The Other Half of the Dream by Cecil Helman. Quale Press.
Reviewed by Megan R. Summers
Have you ever woken up from a dream, unable to describe the miraculous events that have just transpired in your mind? They are merely images now quickly fading. You don't have the adequate words, the tools of language or description, the proper means to describe the indescribable. Yet Cecil Helman has accomplished just this in his collection of twenty-one prose poems, The Other Half of the Dream. He creates a beautiful blend of the surreal and the mundane, the fantastic and the quotidian. His poems are rooted in commonality, portraying familiar settings and images, but he quickly brings us into the world of his dreams where anything is possible. His is a world of exaggeration, distortion, and creativity.
In his opening poem “Half a cup of coffee,” we are sitting in a café, observing a vicious catfight between two women who are “ripping out each other's hair by the handful.” Two cellists wrestle close to our table. It is a poem of duality and of perspective. Is our imaginary cup half-empty or half-full? It is up to us to decide, and it is also our choice whether to enter this whimsical world or merely to observe from afar.
“That girl on the aeroplane” panders to our innate curiosity as the speaker begins to imagine about the girl sitting next to him on the plane. Is she an exotic beauty with a pet armadillo? Does she dream in “ancient Greek?” Amidst the banality of air travel, it is nice to slip into a world with these scenarios as possibilities.
An ancient map comes to life in “An antique map” and is personified by phrases such as “low, umbilical plains” and “intimate marshes.” We are witness to a living, evolving map of a world. It contains with it memory of travel and journey of the mind and is otherworldly with its “Volcanoes with fires that never melted, ice that never burnt.”
“Sitting alone at her table” is an amorphous beauty, a series of lives revolving around one name--Montanini. One woman embodies “succulent lips like a ripe Spanish tomato,” the history of a husband who was impaled by a clarinet, a tragically elegant criminal, a weeping widow hunted by the paparazzi. It is the dream of a familiar face and all the possibilities it entertains.
“The last waltz of Montanini” is a spectacular and frightening poem where a majestic ship disappears into the depths of the ocean. The imagery is cryptic yet surprisingly beautiful. The ship sinks to its watery grave, while the narrator realizes to his dismay that the “life-belts were made only of painted flour, and the life boats of papier-mâché.” As the ship sinks, it is becoming one with the water and its creatures. The narrator witnesses “Empty eye-sockets already filled with a colony of mussels and sea urchins as they turned towards me.” It is a nightmare realized; yet it is intriguing and picturesque like nightmares often are.

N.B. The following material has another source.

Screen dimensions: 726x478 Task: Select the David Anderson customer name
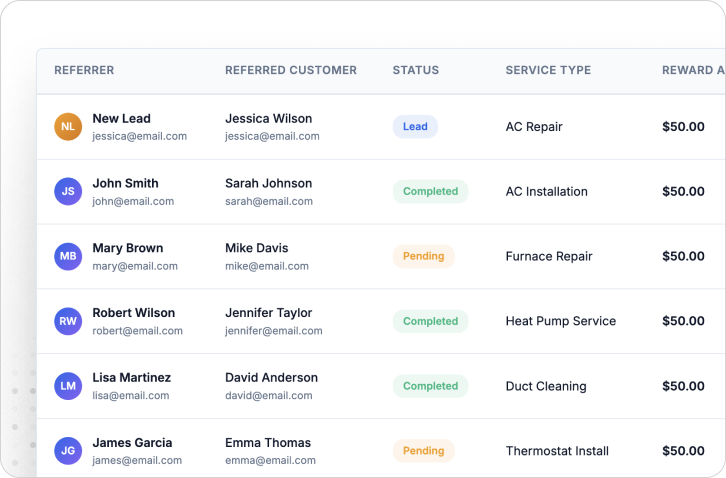(271, 378)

In “Less is more” a guru sits among his offerings, an enlightened presence. He is surrounded by the complications of life--wedding rings, paperwork, and other clutter. He is also surrounded by unique items--glass eyeballs, “anthologies of the dreams of dead orphans, bound in vellum.” He is at the center of awareness, and the narrator slowly surrenders to his simple wisdom.
The world is melting from an overwhelming, sweltering heat in “The ice maiden.” Poets are withering away, and their work is disappearing before their eyes. It is so hot that mirrors melt: “rivulets of their molten silver ran down the walls.” The poets' work is rendered meaningless as words burst into flames: “Love, hate, heart, spice, and even dream, were the first to ignite.” In the end, the narrator and his fellow poets are left with a pure nothingness.
In “Into the underworld,” the final poem of the collection, the author portrays the “fluorescent underworld” that is the subway. It is a mechanical, sterile yet unpredictable world. Passengers have “Eyes like empty windows, without any reflection.” Once again, the poem has a distinctly dreamlike quality.
Cecil Helman's poetry is an overindulgence of the senses. He carefully creates a picture full of intricate detail and well-crafted verse. Although some poems in the collection border on tedious and dull, such as “Aubergine” and “Again and Again,” he takes us into the depths of our subconscious, and his images resonate in our minds. Helman has mastered the task of creating dreams that are familiar yet unique, enchanting yet terrifying.